→ **TASK DIRECTIONS**:
What you return should be each line of the data containing the string "computer".

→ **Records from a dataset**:
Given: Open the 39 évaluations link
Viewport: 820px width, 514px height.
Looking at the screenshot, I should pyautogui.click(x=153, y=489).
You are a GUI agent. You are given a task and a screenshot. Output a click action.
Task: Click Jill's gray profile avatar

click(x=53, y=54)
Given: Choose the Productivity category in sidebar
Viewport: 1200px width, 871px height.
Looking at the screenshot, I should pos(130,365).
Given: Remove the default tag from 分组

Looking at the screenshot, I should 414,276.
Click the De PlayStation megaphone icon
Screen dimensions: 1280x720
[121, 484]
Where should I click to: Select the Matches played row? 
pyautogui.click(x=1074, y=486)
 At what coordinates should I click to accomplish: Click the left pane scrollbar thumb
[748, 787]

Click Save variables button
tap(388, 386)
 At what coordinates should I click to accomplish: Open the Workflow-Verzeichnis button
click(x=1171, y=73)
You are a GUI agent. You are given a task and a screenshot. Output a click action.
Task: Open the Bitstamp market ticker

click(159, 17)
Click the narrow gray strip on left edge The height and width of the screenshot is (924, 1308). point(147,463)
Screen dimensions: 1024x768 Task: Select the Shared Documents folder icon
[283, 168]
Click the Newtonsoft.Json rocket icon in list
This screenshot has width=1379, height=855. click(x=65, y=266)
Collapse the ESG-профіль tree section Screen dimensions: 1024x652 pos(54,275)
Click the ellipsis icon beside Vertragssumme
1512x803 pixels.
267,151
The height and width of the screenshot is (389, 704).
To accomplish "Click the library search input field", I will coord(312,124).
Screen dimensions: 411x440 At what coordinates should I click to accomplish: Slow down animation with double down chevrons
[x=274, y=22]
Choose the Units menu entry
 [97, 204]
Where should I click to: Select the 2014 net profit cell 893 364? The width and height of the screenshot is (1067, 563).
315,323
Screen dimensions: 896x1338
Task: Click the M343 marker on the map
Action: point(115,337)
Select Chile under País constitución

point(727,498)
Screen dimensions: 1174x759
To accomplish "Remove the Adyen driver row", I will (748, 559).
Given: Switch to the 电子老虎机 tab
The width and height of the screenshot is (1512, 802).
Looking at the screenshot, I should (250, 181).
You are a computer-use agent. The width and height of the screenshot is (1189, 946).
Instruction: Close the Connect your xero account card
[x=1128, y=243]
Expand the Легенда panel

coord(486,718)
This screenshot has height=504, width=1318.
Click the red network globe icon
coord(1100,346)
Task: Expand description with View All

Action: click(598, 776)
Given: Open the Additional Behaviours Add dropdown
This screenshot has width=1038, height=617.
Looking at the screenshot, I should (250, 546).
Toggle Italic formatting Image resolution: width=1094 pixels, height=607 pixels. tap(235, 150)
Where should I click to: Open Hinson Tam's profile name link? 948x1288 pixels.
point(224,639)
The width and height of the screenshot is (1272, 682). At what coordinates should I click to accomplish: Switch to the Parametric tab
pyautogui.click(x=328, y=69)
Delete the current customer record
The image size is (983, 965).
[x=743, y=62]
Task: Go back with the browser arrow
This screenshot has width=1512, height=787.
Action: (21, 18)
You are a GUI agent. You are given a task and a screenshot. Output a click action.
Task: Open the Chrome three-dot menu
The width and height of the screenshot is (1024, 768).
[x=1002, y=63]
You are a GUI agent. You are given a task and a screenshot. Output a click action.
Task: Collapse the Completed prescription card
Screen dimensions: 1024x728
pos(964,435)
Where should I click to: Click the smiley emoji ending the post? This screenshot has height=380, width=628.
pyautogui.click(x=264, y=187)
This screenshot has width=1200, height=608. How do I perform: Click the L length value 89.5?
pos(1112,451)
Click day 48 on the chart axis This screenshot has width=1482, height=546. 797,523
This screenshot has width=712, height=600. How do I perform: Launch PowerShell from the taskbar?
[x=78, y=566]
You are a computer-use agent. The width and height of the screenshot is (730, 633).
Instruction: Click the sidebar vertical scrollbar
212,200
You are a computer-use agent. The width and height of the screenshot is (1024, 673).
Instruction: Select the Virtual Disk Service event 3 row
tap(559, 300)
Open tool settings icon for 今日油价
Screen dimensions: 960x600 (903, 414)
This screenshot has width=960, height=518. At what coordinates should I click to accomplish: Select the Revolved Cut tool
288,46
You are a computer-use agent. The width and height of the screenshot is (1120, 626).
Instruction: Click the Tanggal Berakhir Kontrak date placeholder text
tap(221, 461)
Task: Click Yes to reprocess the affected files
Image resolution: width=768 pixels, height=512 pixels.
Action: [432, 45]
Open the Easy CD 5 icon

→ **SOLUTION FOR THIS PROBLEM**:
You are a computer-use agent. The width and height of the screenshot is (1189, 946).
You are a computer-use agent. The width and height of the screenshot is (730, 633).
You are a computer-use agent. The width and height of the screenshot is (1024, 673).
You are a computer-use agent. The width and height of the screenshot is (1120, 626).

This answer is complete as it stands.